Ive been on disability for 3 years, I realize that the longer your out the harder it is to get back to work, I am on ssdi and had menengitis which really messed me up unfortunately, I have some major cognitive issues and realize that what I see and feel is not reality based. I have beened schooled and worked my entire life and paid into ss. I am trying to go back to work as a computer online virtual call person. It seesm there is a lot of paperwork to fill out regarding ticket to work, I have filled out the paperwork and returned it. I get tired alot but think I can handle it. My main question is how do I cope with inlaws who remember me when I was healthy and constantly working as an electrican who dont understand HIV/Aids. They know its a crappy disease but its apparent they have not educated themselves on OI,s mental issues associated with and overall impairments caused by the disease. They are under the impression, you get a cold you get over it and move on. I have one in my house, she means well but she is constanly sneezing and I dont think its good 4 my health. I want to explain to her that Im not well, but if Im walking and talking she assumes Im good to go like I used to...advice? Frustrated and want to throw in the towel



Were you suggesting that perhaps I talk to your in-laws because they are clueless about HIV/AIDS and because they tend to sneeze a lot around the house? Sorry, I don't make house calls. Educating the uninitiated can be challenging.

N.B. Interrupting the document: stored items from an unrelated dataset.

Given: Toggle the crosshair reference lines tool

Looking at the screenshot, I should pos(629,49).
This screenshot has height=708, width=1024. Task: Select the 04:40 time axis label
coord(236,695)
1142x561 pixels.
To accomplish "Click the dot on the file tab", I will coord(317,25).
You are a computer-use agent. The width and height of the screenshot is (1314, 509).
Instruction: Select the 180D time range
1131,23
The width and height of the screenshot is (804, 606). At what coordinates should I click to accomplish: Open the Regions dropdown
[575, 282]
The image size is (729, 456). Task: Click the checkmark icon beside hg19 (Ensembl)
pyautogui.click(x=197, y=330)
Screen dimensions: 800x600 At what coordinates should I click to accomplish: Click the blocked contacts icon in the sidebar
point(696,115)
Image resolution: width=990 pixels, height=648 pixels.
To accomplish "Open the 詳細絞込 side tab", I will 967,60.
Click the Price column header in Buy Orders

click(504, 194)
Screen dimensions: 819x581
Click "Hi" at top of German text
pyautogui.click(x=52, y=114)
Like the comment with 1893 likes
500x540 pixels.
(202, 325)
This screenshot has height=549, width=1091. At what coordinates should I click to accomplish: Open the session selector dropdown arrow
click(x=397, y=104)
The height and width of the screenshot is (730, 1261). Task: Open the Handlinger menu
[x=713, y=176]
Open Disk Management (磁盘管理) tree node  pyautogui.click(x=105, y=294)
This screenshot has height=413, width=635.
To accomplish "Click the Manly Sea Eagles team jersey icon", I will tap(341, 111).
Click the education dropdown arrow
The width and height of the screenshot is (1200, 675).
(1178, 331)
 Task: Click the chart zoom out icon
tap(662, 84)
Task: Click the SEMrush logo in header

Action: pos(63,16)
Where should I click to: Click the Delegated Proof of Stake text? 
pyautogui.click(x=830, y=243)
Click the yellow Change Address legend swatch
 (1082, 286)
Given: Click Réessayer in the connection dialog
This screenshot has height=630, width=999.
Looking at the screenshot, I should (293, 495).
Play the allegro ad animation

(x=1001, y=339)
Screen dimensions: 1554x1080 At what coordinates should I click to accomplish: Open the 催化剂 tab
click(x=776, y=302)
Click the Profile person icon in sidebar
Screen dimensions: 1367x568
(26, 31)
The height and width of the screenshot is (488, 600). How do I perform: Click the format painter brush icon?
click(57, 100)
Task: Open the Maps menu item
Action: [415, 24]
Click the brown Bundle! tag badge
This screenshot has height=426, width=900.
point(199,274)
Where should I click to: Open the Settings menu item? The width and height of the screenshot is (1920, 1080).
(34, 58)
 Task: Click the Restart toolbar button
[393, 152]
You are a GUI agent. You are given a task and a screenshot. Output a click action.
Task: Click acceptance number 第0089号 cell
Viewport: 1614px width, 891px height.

Since your problem is an in-law who is living in your house, I suggest you enlist the help of your spouse and any other family members to help sneezy get with the program. I'd suggest you start by all watching some basic HIV/AIDS documentaries. The PBS special Age of AIDS is quite good. (You can get it on Netflix or at Blockbuster.) It summarizes the first 25 years of the epidemic. You then need to start being brutally honest with your in-law. Get literature from the local AIDS service organization, your HIV physician specialist or Web sites, such as The Body, and review the information in detail with your in-law. Force the conversation and confront his or her misconceptions. If the in-law refuses to accept the reality of your illness, consider making him or her an out-law and moving them out of your home. Regarding future employment, talk to your HIV specialist. He should be able to give you a realistic assessment of your current abilities and limitations.